Violation of the principle of equality leads to the cancellation of court decisions. But when applying this important rule, one feature should be taken into account. The fact is that absolute equality between the parties to the dispute cannot exist . For example, the defendant cannot reduce the claims, and public authorities have greater potential for defense.
Features of the application of standards
Legal principles are applied differently in different types of legal proceedings. For example, when considering a criminal case, there is a distinction between the functions of resolving the case and the prosecution. That is, the judge cannot:
- initiate a case;
- formulate an accusation;
- initiate further investigation due to insufficient evidence.

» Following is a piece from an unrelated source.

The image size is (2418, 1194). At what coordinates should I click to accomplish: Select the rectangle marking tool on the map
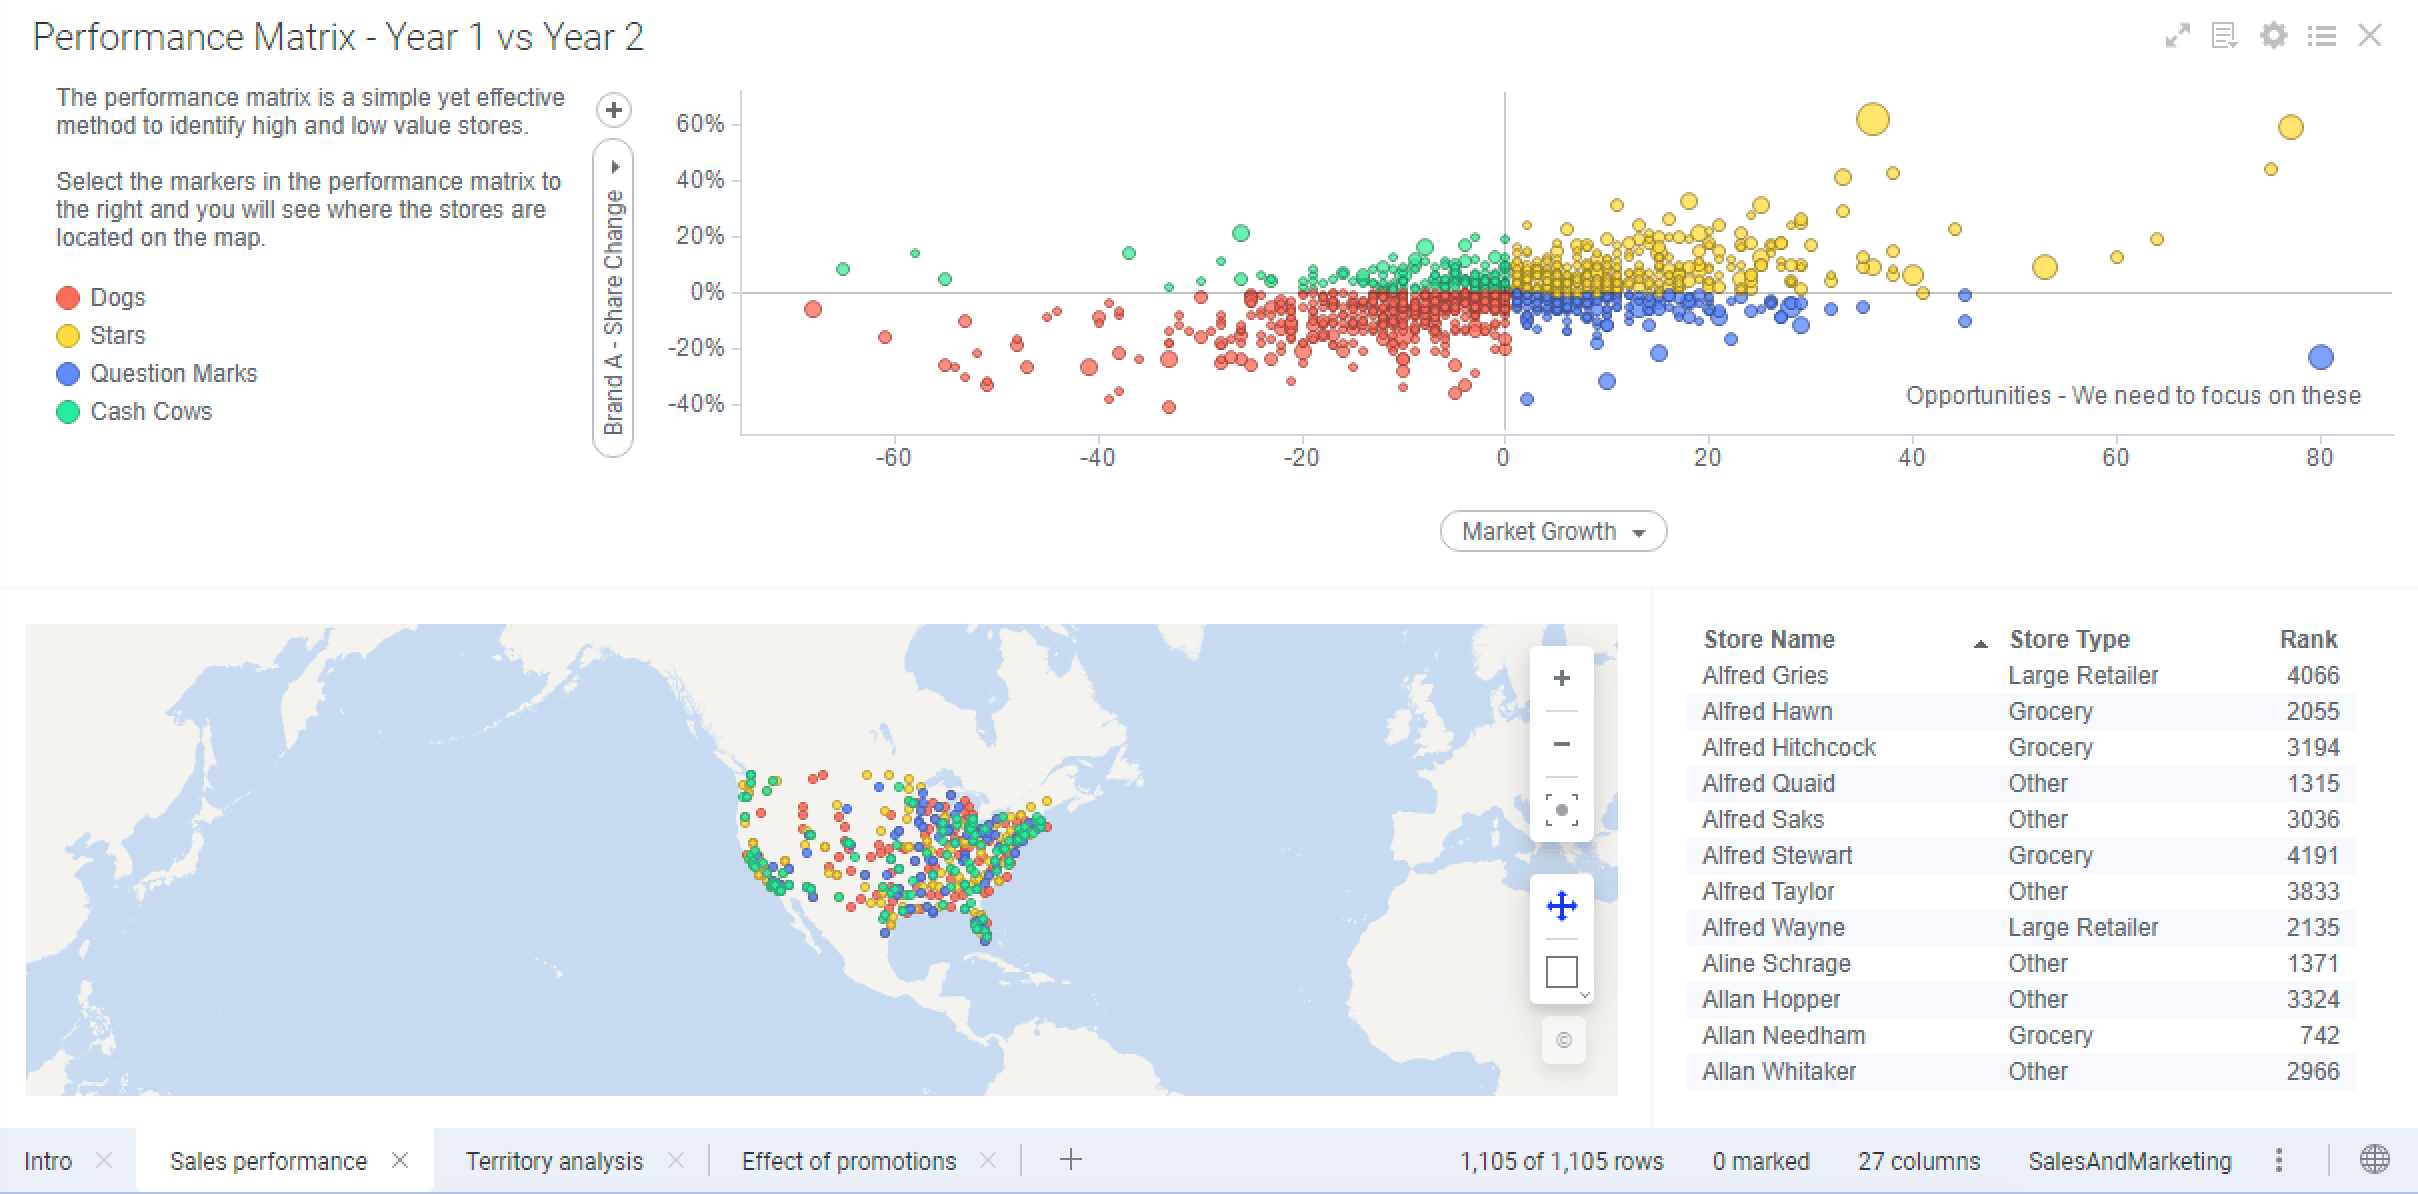1561,970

These functions are performed by the prosecutor. Because of this, there is an unequal position of the parties. Constitutional proceedings presuppose the absence of a procedural opponent. But this does not relieve the applicant from the obligation to present arguments. Thus, the functions of the initiator of the case are differentiated.
An active role of the court is allowed in administrative proceedings. If one of the parties to the dispute is a representative of public authority, the judge can assist the “weak” participant, from the point of view of the law. In civil proceedings, on the contrary, the court plays a more passive role. Legal principles are of utmost importance in creating the conditions for a comprehensive and impartial examination of all the circumstances of the case.